Tour a Sophisticated Miami Penthouse

This three-level home boasts contemporary interiors and sweeping views of Biscayne Bay.

For the great room of this Miami penthouse, it took a crew to install a chandelier composed of glass pieces. Photography by Björn Wallander

Upon walking into the great room of this Miami penthouse, most people immediately take a Rorschach test. It’s not about interpreting an inked pattern on paper but, rather, one that appears in glass on the ceiling. There, a galaxy of two-tone shapes—clear and amber—function as a chandelier, a source as bright when sunlit by day as it is when illuminated at night. Catherine Carmody, who lives there with her husband, Bill Carmody, says the chandelier is “reminiscent of stingrays.” Others see it as a school of swimming tropical fish. After every one of the 200 elements was hung from the ceiling, the interior designer for the project, Bennett Leifer, says, “I saw a flock of birds, other times I see the wave-like effects of water,” a not unreasonable allusion given the prow-like views of Biscayne Bay through the two-story-high windows. “The chandelier is a favorite element of Bennett’s design because during sunsets it mirrors the sun’s reflection on the water,” Carmody emphasizes. “We love the chandelier as a piece of sculpture.”
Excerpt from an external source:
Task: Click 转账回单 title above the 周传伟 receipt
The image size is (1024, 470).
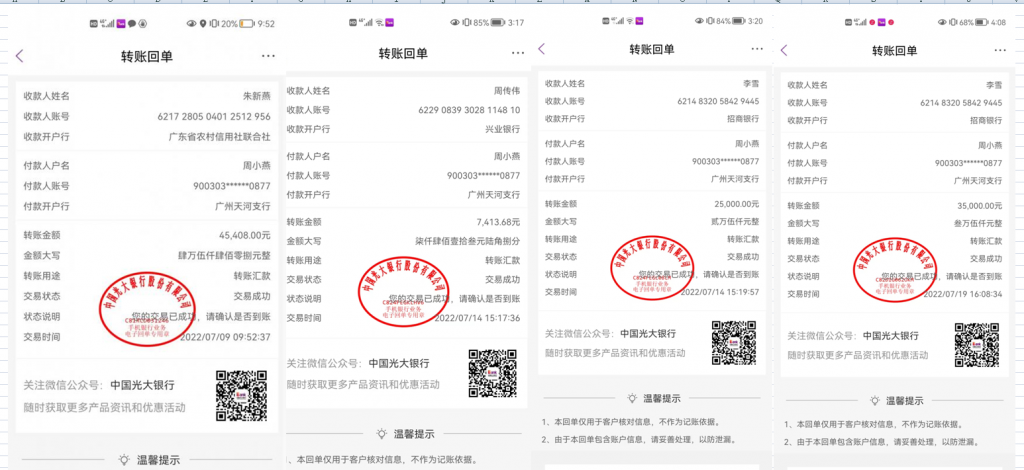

One of the apartment’s terraces is finished with planters from Pennoyer Newman and a Restoration Hardware table and chairs. A view of Miami across Biscayne Bay serves as permanent décor. Photography by Björn Wallander

The Carmodys are the first occupants of this three-level, four-bedroom penthouse in a building by French architect Jean Nouvel. The couple—he’s a trial lawyer, she’s a writer—had been living in an iconic Herzog & DeMeuron building on New York’s Bond Street prior to purchasing this home and deciding to spend as much time in Miami as possible. “We loved the building’s contemporary feel with a unique style that melds with the water,” says Carmody. “During sunsets, the building seems to float and feels ethereal. Living in iconic buildings designed by Pritzker Prize–winning architects has an allure for us.”

For a home they own in Water Mill, New York, the couple room-tested, in a sense, several designers to see what resulted. As Leifer recalls, “I started working with them room by room, as a test, but by room five I had the commission.” As Carmody emphasizes, “Bennett was so flexible, such a hard worker, and so easy to work with that for this new home we wouldn’t have considered anyone else.”
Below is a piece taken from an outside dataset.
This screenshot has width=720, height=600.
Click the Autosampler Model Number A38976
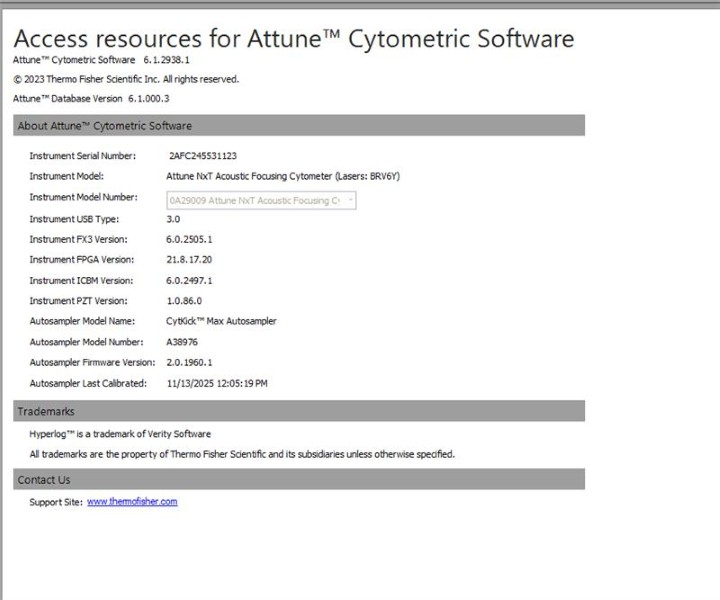click(x=185, y=342)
Because of his prior work on the Hamptons house, Leifer knows a key dynamic about the couple. “Bill leans more toward the contemporary and conceptual, Catherine more to the traditional and comfortable,” he states. Apart from filling such vaulting, airy, bright spaces with furnishings and artwork that would stand out from the views all around, Leifer needed to marry these two decidedly opposing aesthetics. Bold wallpaper patterns proved to be one method for answering to both. At the entry, a design of palm fronds on a Pierre Frey paper appear so real they assume the effect of trompe l’oeil. In a guest bedroom, a pattern depicting a greenhouse imbues the space with an extra “view.” As Leifer describes this latter choice, “It’s one of the least used rooms and, so, to have a very graphic paper there makes the space particularly memorable.”

“So many of the elements and patterns Bennett chose,” says Carmody, “add a level of warmth and coziness to the home while keeping it sophisticated. We believe the elements that we all selected kept the home from looking too sleek or too modern. My husband and I wanted warmth and Bennett surely accomplished this.”

Urban Electric sconces serve as reading lights in a bedroom. Photography by Björn Wallander

One of the given decorative elements Leifer had to work with was Miami light—dazzling and inviting, yes, but also overpowering, especially in homes with 25-foot expanses of glass. Seating areas in the great room are demarcated by graphic rugs, while furnishings wear combinations of bold patterns and traditional ticking-stripe fabrics. A vigorously hued Fornasetti cabinet features a scene of tropical fish and jellyfish amid bright corals and sea plants. “The levity of the imagery and the sophistication of the color stand out in the apartment,” Leifer emphasizes. “It’s the kind of item that is very strong and chic and welcoming, a statement made right as you walk into the apartment.”

Sometimes, life in a new building, absent the patina of time, can seem austere. But because of Leifer’s work, Carmody says that their apartment already has “a feel of timelessness and longevity. We absolutely love our home and would not change one single thing.”